Воспоминания обступают нас. От воспоминаний мне никуда не деться. Я закрываю глаза и вижу ночь и метель. Штормовое ревущее море без единого огонька на небе и на горизонте. Я вижу промозглое утро, стальную с багровой окалиной полосу рассвета, уходящий по белым гребням быстроходный тральщик и серый, как горе, накренившийся левым бортом турбоэлектроход. Я вижу на палубе растерянное лицо Васи Бубнова. Наш тральщик уходит. Последний тральщик. Больше к беспомощной железной махине никто на помощь не подойдет. Там остались друзья. Много друзей. Сильных и беззаветных. Что будет с ними? Что стало с ними? Об этом я узнал после победы.

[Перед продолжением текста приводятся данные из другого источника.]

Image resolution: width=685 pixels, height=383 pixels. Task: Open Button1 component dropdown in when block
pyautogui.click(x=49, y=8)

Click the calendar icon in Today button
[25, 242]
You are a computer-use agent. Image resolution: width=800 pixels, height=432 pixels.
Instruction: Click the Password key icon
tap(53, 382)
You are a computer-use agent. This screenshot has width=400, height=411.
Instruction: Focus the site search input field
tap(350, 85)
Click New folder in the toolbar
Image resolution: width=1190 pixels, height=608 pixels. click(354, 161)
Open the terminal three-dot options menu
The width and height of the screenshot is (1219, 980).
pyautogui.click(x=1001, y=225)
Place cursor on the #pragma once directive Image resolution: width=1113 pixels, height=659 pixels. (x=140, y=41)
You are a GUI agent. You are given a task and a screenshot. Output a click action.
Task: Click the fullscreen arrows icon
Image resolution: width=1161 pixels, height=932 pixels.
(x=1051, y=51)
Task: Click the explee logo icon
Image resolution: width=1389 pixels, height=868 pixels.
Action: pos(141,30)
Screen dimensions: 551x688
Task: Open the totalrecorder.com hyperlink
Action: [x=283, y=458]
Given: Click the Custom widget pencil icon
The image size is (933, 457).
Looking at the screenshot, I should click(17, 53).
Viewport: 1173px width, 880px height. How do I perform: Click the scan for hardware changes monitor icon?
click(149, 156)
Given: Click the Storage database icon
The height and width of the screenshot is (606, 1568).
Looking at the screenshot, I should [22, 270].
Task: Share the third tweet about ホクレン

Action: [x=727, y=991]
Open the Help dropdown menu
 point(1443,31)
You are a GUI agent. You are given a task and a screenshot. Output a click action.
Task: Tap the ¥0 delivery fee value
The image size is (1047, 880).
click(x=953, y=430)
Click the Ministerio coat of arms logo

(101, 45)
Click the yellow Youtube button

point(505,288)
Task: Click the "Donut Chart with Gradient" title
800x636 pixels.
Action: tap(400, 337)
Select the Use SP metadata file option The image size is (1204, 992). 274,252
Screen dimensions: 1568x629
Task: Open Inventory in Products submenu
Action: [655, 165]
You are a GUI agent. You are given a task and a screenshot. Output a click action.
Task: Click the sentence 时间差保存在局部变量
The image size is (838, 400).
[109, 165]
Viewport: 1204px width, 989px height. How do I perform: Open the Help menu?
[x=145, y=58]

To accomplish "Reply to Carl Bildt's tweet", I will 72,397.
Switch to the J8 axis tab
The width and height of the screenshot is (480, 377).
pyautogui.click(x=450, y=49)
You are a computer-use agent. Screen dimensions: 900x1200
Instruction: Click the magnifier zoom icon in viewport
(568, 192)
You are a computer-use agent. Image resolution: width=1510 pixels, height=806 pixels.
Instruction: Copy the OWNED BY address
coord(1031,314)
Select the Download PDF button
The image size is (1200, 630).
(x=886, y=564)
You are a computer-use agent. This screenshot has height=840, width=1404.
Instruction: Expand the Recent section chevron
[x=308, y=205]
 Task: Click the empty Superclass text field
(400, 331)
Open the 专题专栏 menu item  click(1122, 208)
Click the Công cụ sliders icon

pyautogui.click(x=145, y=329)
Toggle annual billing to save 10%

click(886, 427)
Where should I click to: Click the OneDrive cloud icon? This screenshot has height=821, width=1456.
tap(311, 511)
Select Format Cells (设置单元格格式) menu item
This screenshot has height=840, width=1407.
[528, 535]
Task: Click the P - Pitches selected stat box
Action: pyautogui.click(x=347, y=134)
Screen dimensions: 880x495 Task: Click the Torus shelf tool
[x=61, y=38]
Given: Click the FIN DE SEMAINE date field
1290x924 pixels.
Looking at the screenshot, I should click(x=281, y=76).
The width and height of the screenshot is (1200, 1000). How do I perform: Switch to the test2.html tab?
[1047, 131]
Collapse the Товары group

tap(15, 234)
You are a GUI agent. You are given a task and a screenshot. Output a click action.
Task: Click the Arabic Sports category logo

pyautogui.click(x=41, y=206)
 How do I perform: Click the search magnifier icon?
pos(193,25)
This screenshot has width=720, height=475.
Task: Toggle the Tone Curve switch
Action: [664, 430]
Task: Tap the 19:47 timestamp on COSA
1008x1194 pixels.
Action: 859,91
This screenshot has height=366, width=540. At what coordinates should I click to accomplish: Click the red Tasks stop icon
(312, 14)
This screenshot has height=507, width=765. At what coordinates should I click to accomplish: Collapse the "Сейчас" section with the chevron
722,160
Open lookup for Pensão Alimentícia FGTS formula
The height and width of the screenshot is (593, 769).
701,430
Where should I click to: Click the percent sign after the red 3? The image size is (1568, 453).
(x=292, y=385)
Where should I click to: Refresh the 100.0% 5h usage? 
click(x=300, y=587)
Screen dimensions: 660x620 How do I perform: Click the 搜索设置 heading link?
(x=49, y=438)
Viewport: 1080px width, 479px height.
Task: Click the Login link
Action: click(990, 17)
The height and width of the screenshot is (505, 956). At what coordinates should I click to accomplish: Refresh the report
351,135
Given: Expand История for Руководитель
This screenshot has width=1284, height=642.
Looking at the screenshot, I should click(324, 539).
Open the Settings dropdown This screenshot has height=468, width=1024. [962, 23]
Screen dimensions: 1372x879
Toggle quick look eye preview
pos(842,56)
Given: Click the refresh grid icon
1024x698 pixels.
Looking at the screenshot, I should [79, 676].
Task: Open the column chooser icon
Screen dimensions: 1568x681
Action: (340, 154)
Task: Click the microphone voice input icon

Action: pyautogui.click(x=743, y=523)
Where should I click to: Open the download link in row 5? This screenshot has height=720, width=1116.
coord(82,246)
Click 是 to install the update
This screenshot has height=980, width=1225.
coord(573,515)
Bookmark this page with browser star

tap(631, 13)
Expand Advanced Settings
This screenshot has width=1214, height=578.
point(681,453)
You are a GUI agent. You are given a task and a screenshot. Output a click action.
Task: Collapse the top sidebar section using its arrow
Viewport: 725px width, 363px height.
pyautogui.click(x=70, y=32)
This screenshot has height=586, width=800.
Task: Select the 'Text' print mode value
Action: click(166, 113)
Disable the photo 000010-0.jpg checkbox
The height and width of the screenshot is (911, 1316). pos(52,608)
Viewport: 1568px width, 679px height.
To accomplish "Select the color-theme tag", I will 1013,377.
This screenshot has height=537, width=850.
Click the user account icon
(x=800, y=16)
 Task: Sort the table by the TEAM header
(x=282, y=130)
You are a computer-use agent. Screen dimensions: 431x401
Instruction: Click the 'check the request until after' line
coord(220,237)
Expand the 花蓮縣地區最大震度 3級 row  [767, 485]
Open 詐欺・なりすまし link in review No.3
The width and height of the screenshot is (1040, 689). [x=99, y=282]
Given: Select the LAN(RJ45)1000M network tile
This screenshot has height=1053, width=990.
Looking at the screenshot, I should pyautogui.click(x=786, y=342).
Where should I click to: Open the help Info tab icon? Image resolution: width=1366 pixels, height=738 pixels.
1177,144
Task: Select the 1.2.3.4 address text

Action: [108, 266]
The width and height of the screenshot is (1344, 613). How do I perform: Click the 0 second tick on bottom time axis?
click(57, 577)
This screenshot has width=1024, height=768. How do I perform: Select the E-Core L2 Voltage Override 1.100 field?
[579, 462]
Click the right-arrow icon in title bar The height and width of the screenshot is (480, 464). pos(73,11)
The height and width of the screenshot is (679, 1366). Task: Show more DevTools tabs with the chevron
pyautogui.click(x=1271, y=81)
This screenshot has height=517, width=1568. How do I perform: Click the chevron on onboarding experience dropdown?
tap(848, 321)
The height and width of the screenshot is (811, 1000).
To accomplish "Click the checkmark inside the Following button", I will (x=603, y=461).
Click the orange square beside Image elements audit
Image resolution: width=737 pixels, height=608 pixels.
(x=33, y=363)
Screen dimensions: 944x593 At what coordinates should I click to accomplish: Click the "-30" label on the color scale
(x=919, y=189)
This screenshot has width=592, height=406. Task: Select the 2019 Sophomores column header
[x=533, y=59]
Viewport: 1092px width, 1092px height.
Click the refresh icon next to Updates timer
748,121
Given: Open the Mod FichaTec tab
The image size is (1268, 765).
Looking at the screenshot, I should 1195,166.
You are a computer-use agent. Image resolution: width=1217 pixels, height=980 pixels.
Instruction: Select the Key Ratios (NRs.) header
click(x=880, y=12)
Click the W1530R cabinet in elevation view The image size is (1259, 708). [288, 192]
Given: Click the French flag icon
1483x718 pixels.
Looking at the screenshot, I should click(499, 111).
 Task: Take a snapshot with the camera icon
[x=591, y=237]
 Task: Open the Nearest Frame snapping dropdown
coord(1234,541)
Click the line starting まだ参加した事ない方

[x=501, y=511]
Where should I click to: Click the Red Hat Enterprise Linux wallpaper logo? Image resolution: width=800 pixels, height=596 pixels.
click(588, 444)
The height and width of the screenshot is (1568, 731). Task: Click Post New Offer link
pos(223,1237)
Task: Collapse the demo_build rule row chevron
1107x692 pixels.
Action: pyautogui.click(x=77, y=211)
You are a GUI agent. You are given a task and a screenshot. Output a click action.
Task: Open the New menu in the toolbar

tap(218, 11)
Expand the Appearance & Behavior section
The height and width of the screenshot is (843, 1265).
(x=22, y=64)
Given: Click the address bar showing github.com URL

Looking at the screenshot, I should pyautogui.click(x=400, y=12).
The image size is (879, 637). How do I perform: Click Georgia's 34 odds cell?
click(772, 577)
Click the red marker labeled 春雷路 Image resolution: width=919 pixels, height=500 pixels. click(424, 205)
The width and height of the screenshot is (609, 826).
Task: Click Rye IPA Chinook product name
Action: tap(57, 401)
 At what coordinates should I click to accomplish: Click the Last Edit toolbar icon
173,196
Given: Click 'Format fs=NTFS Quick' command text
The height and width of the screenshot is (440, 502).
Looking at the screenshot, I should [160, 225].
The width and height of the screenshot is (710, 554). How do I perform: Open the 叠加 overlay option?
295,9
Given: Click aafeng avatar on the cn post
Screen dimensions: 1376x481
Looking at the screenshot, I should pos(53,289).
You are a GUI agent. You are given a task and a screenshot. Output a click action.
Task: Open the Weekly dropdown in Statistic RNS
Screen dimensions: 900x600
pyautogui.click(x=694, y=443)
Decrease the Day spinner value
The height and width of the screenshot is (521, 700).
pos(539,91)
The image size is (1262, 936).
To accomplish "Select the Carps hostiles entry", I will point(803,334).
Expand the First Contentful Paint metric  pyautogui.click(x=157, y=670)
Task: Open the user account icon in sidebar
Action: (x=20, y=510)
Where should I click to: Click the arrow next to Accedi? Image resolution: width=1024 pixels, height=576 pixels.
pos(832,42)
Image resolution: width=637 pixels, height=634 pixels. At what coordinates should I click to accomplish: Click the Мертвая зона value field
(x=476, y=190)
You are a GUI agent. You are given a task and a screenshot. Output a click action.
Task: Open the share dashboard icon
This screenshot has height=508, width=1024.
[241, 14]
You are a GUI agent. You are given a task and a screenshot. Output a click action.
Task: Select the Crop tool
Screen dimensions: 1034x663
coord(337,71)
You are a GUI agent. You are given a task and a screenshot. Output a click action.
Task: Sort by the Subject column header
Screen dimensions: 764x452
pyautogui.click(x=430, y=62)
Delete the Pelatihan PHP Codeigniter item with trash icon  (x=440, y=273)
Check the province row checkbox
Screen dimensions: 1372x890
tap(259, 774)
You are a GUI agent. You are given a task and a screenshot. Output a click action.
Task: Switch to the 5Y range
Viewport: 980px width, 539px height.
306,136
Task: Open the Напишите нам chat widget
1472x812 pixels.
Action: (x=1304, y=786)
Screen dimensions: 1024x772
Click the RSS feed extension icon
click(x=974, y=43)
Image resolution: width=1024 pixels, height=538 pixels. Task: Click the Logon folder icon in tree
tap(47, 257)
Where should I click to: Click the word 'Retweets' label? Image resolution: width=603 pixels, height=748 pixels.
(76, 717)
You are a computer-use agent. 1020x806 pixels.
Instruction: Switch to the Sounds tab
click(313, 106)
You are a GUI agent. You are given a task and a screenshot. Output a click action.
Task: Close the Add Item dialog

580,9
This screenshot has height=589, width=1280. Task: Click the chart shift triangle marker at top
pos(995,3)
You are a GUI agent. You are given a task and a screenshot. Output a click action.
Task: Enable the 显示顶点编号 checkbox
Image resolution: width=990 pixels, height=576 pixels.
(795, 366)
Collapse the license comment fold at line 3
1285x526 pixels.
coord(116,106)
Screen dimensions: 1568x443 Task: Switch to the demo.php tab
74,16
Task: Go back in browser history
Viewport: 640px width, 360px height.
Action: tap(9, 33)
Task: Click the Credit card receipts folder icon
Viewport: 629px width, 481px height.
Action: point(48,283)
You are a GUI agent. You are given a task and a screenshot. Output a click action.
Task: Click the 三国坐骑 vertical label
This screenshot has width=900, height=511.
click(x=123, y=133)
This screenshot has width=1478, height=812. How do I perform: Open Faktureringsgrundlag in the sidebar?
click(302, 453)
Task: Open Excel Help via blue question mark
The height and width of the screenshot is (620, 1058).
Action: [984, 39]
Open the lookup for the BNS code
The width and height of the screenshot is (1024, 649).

«Я все-таки остался жив!» — пишет мне Вася Бубнов. И я читаю его письмо Кукушкину:

«Не дай бог каждому испытать то, что досталось на долю нам, оставшимся на корабле.

Мы все ждали, что за нами придут и снимут с тонущего корабля. Но шли часы, шторм не утихал, и помощи не было. Корабль кренило с борта на борт. Когда палуба поднималась почти отвесно, мы ложились на палубу и цеплялись за что придется, чтобы не свалиться за борт.

Прошел день и настала ночь, финны, видимо, нащупали нас, — снаряды рвались на палубе. Раненые даже не кричали. Рассвело. Вода за бортом была бурой, почти коричневой от крови. На горизонте показались катера немцев.

Какая-то продажная шкура вывесила белый флаг. Со всех палуб по белой простыне застрочили автоматы, и рваная тряпка вместе с этой сволочью, которая ее вывесила, полетела за борт.

Волна била слева. Крупная ледяная волна. Корабль сносило, раскачивая с боку на бок. Вторая палуба была залита водой, через корму перекатывали волны. А немецкие катера кружили вокруг нас, как шакалы.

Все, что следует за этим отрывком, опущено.